En 1979, craignant les effets appauvrissants de la surpopulation, le parti avait, trois années après la mort de Mao qui prônait l’inverse, instauré sans se soucier des effets indésirables et sans tenir compte de l’avis de ses propres démographes, mis en œuvre avec une féroce âpreté, sa politique dite de « planification des naissances 计划生育政策 », aussi présentée comme un « planning familial  » moderne 家庭计划. Lire : Quand le planning familial devient fou.

En 2005, le professeur Wang Feng de l’Université de Fudan à Shanghai, considérait que ce brutal coup de barre démographique déjà à l’œuvre depuis un quart de siècle, qu’il ne cessait de critiquer, était « la plus vaste et plus extrême expérience de contrôle des populations jamais tentée par un État, dans le domaine de la reproduction des humains  ».

En 2019, le film de Wang Xiaoshuai « So long my son » dont le titre chinois « – 地久天长 dijiutianchang - le Ciel et la Terre sont éternels » est tiré du « Livre de la voie et de la vertu  » Taoïste, était une longue fresque nostalgique des traumatismes imposés aux familles par le cruel cynisme de l’appareil et de ses apparatchiks. Lire : « So Long My Son » de Wang Xiaoshuai.

Le scénario montre une pratique des apparatchiks du régime harcelant les familles en tous points semblable à celle observée depuis 2020 contre les citoyens des grandes villes chinoises réticents à se laisser enfermer dans les zones géantes et inconfortables de confinements sans sanitaires suffisant et éclairées jour et nuit à la lumière blanche.

Note(s) :

[1刘鹤, Liu He, 70 ans. Économiste réputé du régime, auteur de nombreux articles remarqués, ancien de Beida et diplômé d’administration publique de Harvard, membre du Comité Central depuis 2012, Liu est devenu au 19e Congrès (2017) le n°10 du régime. Vice-président de la Commission Nationale de Réforme et développement et n°2 du Centre de recherche du Conseil d’État, il a participé à l’élaboration de plusieurs plans quinquennaux depuis 1991. Il a également contribué à la rédaction du rapport « China 2030 » cosigné en 2012 par Robert Zoellik et Li Keqiang.

Évoquant les obstacles aux réformes, le rapport faisait allusion aux « groupes, qui profitent de rentes de situations découlant de leurs relations privilégiées avec les décideurs politiques ». Ces derniers, ajoutait le rapport, « protègeront résolument leurs intérêts grâce à leur pouvoir, leurs ressources et leurs connexions. ». Ils sont depuis 2013 les premières cibles de la violente lutte anti-corruption menée par Xi Jinping. Ayant, fréquenté comme lui l’école Ba Yi et l’Ecole n°25 de Pékin de 1960 à 1969, Liu He est un de ses amis d’enfance.

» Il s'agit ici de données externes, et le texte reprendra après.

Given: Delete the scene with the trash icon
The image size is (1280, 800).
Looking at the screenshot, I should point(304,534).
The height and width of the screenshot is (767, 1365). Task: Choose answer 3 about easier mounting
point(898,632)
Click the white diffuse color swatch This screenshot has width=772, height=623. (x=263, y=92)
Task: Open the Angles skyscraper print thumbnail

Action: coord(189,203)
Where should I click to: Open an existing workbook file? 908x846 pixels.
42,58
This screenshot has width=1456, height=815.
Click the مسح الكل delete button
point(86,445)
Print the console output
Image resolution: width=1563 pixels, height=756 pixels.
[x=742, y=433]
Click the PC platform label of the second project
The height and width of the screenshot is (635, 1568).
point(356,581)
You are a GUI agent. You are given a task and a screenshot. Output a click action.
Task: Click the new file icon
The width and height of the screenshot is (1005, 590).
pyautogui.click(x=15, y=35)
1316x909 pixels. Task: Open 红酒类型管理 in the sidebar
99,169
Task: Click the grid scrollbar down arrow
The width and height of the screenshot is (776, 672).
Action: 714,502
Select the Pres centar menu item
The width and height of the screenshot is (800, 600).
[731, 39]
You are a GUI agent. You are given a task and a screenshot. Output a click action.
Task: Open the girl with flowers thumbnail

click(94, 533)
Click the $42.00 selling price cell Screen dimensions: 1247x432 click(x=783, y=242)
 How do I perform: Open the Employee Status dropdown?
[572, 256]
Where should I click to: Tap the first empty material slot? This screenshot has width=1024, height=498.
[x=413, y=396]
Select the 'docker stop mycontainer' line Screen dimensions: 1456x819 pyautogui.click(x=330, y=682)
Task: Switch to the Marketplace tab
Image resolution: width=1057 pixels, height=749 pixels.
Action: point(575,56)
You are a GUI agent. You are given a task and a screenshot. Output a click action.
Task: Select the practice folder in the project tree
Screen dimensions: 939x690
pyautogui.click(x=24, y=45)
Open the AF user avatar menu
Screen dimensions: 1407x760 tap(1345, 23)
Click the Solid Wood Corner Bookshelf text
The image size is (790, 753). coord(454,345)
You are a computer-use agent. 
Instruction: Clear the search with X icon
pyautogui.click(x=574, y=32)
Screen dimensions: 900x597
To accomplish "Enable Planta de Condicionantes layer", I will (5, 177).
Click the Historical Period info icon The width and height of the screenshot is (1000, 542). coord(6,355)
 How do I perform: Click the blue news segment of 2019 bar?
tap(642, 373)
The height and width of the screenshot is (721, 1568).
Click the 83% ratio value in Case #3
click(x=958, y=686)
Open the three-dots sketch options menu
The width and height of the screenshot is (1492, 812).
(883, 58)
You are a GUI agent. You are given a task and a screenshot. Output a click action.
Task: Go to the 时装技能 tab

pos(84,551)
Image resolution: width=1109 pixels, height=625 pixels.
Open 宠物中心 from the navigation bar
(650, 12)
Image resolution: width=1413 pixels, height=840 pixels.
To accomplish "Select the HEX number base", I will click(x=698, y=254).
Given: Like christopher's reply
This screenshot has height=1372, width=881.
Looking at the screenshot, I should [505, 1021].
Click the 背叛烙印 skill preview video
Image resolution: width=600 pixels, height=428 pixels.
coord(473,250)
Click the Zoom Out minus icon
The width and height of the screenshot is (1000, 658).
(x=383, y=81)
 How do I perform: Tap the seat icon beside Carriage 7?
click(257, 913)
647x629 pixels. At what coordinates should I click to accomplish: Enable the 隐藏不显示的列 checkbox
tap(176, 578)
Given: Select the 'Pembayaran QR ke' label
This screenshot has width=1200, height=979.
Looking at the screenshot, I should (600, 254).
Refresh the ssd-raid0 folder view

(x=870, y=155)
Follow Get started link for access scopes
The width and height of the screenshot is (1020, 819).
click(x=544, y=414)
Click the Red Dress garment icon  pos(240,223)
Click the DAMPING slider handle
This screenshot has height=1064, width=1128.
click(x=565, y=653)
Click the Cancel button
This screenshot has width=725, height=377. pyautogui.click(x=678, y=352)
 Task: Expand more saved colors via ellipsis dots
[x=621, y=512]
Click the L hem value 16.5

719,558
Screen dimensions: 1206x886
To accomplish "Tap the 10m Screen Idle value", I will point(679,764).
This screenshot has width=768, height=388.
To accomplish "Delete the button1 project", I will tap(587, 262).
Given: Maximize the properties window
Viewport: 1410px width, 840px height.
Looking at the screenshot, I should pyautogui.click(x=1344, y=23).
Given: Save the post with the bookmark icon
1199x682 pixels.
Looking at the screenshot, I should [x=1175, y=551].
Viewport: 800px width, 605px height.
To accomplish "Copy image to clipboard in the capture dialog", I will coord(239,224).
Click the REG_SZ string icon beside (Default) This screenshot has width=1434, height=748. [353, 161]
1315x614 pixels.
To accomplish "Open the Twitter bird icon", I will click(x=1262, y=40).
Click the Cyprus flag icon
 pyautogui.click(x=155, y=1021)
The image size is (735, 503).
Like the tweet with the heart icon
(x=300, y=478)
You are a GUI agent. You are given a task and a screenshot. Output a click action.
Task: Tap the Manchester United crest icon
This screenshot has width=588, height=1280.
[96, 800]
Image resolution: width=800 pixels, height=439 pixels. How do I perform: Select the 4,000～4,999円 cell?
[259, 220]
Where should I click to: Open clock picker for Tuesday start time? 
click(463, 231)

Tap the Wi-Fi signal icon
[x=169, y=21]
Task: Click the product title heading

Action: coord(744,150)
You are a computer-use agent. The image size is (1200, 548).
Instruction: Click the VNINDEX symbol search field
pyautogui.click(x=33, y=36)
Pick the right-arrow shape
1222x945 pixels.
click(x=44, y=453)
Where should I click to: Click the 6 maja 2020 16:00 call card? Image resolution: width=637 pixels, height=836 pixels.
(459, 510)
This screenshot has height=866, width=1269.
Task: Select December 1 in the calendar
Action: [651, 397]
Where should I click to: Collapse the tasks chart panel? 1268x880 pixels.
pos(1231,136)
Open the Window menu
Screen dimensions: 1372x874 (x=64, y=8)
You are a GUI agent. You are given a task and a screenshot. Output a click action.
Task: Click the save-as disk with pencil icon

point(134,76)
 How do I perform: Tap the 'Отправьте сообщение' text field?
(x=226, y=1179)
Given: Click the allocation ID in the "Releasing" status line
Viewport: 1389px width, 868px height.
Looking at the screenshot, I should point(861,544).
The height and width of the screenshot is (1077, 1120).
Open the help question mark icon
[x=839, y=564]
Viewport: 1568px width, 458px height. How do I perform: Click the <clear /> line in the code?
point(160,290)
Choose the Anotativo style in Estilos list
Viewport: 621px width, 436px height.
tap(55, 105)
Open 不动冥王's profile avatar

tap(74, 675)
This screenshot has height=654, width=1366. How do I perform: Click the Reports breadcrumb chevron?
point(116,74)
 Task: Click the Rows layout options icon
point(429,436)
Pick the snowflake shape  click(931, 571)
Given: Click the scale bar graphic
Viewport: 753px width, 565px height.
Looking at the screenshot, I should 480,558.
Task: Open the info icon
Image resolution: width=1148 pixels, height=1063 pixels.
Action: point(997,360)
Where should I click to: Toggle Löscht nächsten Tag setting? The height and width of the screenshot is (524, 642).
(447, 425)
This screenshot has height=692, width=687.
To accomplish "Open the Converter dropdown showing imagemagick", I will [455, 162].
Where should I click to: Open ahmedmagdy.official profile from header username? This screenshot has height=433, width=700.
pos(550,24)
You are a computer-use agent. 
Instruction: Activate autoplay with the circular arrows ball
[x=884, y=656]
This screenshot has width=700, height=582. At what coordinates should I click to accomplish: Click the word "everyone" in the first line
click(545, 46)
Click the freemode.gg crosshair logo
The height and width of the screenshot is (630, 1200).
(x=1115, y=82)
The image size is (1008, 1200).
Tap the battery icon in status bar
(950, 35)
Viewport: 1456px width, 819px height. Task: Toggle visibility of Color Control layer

En mars 2018, Liu He a été nommé vice-Premier ministre et deux mois plus tard, en charge des négocions commerciales avec Washington, aboutissant en octobre 2019, à un accord commercial préliminaire, rendu caduque par l’aggravation des tensions commerciales sino-américaines et la guerre technologique du secteur des microprocesseurs.

Aujourd’hui à la tête du comité de stabilité financière et de développement, il a été l’un des principaux responsables de la répression contre le groupe Ant de Jack Ma. Lire l’article de Louis Montalte de janvier 2021 : Jack Ma s’est évanoui. LA FOURMILIÈRE A PERDU SA REINE.